Bom, será que as provas de aferição vão ter alguma utilidade? Será que finalmente os adultos, pais e educadores, irão perceber que para além da Matemática e da importância das Línguas Estrangeiras, os miúdos têm que conhecer e dominar o seu corpo até ao final das suas vidas?

Será que estes resultados nas provas de aferição, aliado ao facto de sermos os vice-campeões europeus em obesidade infantil, vão finalmente gerar mudanças?

E quando me refiro a mudanças, não coloco o único enfoque na forma como a educação física é lecionada no 1º ciclo, sim, claro que este é um fator importante, mas, não será muito mais importante a forma como os pais e educadores priorizam a atividade física na rotina diária das crianças?

Não será mais importante que os recreios estejam equipados com materiais e atividades que desafiem as nossas crianças, que lhes permitam uma adequada exploração motora?

Não será mais importante para as nossas crianças que aos fins de semana as idas ao shopping sejam substituídas por longas caminhadas pela Natureza?

Será que temos noção da verdadeira dimensão que devemos atribuir ao facto de um terço dos alunos do 2.º ano que fizeram a prova de Expressões Físico-Motoras manifestarem dificuldades em participar num jogo de grupo. Será que percebemos qual a verdadeira dimensão em termos futuros? Será que percebemos que no futuro o trabalho de equipa está em risco?  Será que entendemos que as interações geradas na prática de desportos coletivos na infância e adolescência são verdadeiras Faculdades para a vida no treino das competências sociais?
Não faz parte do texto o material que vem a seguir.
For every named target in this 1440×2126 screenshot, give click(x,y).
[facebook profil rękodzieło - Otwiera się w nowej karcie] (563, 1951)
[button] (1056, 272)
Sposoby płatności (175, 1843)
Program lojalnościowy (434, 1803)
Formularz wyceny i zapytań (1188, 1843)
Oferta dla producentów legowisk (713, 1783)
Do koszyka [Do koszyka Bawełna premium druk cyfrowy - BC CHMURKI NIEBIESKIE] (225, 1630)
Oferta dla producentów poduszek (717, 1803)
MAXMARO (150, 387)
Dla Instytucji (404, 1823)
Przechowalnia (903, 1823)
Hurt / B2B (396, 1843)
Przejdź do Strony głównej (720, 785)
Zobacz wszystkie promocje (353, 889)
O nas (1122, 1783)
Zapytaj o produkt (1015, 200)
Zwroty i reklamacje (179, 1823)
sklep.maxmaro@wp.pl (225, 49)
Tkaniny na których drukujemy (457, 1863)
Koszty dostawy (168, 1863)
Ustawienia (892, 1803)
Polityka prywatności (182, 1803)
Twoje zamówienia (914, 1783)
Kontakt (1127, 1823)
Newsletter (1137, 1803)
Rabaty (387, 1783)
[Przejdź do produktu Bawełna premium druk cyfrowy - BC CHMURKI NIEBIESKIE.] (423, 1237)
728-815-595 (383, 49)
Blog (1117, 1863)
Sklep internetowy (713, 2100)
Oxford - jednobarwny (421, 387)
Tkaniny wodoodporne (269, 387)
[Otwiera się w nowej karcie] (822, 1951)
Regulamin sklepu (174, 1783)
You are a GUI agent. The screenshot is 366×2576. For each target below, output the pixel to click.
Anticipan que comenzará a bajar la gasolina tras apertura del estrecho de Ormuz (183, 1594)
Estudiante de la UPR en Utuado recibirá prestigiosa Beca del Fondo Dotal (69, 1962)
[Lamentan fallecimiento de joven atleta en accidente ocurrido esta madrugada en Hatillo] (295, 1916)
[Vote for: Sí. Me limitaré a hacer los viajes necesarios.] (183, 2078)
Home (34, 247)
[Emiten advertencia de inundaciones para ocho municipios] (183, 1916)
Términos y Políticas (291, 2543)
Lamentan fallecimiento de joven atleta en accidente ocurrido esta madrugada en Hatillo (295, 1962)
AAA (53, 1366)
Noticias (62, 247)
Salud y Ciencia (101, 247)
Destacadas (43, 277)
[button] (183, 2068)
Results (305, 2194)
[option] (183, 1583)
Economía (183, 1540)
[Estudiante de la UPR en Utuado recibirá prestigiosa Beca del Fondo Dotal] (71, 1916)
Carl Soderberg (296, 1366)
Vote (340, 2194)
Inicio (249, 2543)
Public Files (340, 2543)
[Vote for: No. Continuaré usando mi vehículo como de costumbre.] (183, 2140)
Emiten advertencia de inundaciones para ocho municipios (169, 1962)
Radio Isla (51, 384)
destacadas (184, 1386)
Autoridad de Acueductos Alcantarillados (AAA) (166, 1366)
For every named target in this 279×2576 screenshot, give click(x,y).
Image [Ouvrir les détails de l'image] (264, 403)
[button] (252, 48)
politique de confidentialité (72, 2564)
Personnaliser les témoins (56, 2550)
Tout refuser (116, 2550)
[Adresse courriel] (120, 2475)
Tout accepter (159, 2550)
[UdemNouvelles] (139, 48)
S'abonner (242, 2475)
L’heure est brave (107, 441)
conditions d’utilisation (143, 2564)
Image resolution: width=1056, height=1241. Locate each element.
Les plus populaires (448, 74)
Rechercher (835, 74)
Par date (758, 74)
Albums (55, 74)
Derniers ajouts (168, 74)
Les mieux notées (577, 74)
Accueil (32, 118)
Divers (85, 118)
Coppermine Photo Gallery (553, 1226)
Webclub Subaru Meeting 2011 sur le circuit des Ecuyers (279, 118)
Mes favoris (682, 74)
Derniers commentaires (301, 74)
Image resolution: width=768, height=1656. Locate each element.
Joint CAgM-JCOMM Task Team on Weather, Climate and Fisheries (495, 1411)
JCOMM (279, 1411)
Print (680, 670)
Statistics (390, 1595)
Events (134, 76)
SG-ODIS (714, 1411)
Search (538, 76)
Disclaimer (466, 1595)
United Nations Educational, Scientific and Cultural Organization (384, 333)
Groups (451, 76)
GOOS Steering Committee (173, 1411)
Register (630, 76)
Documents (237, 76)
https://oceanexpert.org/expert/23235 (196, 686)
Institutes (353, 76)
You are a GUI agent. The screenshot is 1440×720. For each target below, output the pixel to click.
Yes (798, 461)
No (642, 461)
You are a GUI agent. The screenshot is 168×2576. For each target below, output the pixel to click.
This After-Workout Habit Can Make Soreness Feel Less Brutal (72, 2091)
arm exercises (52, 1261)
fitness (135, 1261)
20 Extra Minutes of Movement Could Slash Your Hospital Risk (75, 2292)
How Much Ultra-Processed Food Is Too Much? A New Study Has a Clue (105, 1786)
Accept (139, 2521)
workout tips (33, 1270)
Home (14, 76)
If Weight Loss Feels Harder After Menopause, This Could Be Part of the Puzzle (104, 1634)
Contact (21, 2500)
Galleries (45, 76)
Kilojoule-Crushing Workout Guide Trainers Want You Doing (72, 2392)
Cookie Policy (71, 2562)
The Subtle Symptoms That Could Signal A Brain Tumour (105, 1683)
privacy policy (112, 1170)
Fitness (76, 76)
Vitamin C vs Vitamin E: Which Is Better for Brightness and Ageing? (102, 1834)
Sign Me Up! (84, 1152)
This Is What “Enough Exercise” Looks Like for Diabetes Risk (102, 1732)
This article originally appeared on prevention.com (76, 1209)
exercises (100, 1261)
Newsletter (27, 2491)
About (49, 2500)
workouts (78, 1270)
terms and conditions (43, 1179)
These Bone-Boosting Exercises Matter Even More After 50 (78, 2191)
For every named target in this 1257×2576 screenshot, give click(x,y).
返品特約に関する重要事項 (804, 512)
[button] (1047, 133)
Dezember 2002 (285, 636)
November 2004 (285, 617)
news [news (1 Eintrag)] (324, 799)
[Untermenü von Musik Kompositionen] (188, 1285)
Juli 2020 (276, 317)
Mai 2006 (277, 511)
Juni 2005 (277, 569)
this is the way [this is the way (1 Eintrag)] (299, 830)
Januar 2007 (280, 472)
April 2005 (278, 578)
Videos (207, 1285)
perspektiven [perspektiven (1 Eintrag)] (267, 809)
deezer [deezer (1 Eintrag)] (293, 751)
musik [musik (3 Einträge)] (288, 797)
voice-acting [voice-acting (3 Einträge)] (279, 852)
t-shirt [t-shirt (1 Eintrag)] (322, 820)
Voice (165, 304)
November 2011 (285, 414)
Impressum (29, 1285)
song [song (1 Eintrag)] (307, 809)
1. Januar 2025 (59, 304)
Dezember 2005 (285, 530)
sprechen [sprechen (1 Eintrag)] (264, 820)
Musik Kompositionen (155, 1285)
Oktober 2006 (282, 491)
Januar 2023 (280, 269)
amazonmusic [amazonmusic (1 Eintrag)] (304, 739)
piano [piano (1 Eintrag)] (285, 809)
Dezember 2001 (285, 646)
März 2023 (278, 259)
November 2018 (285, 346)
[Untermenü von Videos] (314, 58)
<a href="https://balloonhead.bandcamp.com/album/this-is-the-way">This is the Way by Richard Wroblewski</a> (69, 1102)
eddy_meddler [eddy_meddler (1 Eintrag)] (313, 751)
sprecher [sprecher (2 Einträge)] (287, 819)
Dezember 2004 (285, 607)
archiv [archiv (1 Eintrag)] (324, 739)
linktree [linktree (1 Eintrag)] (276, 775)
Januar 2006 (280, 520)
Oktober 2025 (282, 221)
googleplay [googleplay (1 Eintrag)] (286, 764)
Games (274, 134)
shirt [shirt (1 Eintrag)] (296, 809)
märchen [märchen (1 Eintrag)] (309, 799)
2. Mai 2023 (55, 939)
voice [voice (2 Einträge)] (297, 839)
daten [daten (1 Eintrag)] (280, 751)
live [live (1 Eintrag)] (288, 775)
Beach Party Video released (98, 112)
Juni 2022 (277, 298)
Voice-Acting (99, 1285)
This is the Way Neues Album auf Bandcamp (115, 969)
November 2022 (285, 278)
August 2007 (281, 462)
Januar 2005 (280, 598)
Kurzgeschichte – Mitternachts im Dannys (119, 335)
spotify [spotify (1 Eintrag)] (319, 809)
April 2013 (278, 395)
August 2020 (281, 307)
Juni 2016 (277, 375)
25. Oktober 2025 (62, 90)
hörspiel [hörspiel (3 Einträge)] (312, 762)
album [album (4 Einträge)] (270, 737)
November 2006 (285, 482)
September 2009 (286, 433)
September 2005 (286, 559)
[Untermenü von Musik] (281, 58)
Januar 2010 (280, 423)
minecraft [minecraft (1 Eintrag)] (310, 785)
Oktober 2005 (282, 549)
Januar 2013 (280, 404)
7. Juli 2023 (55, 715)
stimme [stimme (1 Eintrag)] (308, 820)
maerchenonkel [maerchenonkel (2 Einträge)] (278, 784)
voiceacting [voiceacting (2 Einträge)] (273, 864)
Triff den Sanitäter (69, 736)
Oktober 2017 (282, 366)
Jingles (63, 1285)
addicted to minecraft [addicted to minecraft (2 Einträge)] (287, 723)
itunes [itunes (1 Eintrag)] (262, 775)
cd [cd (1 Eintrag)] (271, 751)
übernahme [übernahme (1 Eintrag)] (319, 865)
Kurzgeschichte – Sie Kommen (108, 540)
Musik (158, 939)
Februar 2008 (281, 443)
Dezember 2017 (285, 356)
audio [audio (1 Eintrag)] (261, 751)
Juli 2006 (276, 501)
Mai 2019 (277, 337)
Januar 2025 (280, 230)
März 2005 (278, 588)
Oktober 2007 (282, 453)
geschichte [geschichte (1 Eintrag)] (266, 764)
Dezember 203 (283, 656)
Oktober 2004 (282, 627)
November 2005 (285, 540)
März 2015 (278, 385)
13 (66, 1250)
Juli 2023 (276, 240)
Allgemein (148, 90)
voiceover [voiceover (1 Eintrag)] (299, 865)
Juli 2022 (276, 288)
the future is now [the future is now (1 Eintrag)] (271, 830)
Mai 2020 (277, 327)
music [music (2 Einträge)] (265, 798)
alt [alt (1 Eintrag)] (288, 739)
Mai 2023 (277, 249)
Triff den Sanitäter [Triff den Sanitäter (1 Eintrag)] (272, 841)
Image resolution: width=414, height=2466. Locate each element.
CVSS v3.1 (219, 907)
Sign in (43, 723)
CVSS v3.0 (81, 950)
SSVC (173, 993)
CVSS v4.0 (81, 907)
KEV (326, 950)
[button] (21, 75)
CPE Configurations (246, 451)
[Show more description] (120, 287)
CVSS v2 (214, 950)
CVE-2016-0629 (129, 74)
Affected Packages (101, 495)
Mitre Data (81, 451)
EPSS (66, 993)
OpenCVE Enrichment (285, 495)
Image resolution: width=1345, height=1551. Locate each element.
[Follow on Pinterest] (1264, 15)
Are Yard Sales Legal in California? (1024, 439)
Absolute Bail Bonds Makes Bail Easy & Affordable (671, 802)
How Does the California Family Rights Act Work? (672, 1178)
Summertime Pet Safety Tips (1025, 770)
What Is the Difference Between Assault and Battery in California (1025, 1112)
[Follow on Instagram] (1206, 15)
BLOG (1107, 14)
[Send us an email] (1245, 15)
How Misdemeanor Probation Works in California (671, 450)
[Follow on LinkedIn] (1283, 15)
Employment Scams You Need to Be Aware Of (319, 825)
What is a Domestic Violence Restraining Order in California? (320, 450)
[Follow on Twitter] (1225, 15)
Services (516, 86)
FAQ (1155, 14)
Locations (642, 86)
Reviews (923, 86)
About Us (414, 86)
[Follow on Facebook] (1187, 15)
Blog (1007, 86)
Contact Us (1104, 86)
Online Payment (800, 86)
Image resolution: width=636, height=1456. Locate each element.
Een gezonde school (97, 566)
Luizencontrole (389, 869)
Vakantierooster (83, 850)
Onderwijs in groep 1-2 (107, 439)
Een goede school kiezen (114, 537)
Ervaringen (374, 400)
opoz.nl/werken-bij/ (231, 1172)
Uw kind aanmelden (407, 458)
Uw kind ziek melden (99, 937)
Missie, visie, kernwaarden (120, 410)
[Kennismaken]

Será que damos a devida importância ao facto de 46% dos alunos não terem conseguido dar seis saltos consecutivos à corda e como este é um factor determinante ao nível do equilíbrio e planeamento motor, factores estes intimamente relacionados com a Atenção.

Sim, com a Atenção, agora já despertei a vossa própria Atenção, não é? A Atenção que permite à criança aprender e permanecer na tarefa. Sabia que o equilíbrio é um factor fundamental para o desenvolvimento desta capacidade?

É hora de mudar, é hora de priorizar a saúde física e mental das nossas crianças.

Brinquemos mais, arrisquemos mais, permitamos mais contato com a Natureza, permitamos mais desafios, mais jogo livre e mais autonomia!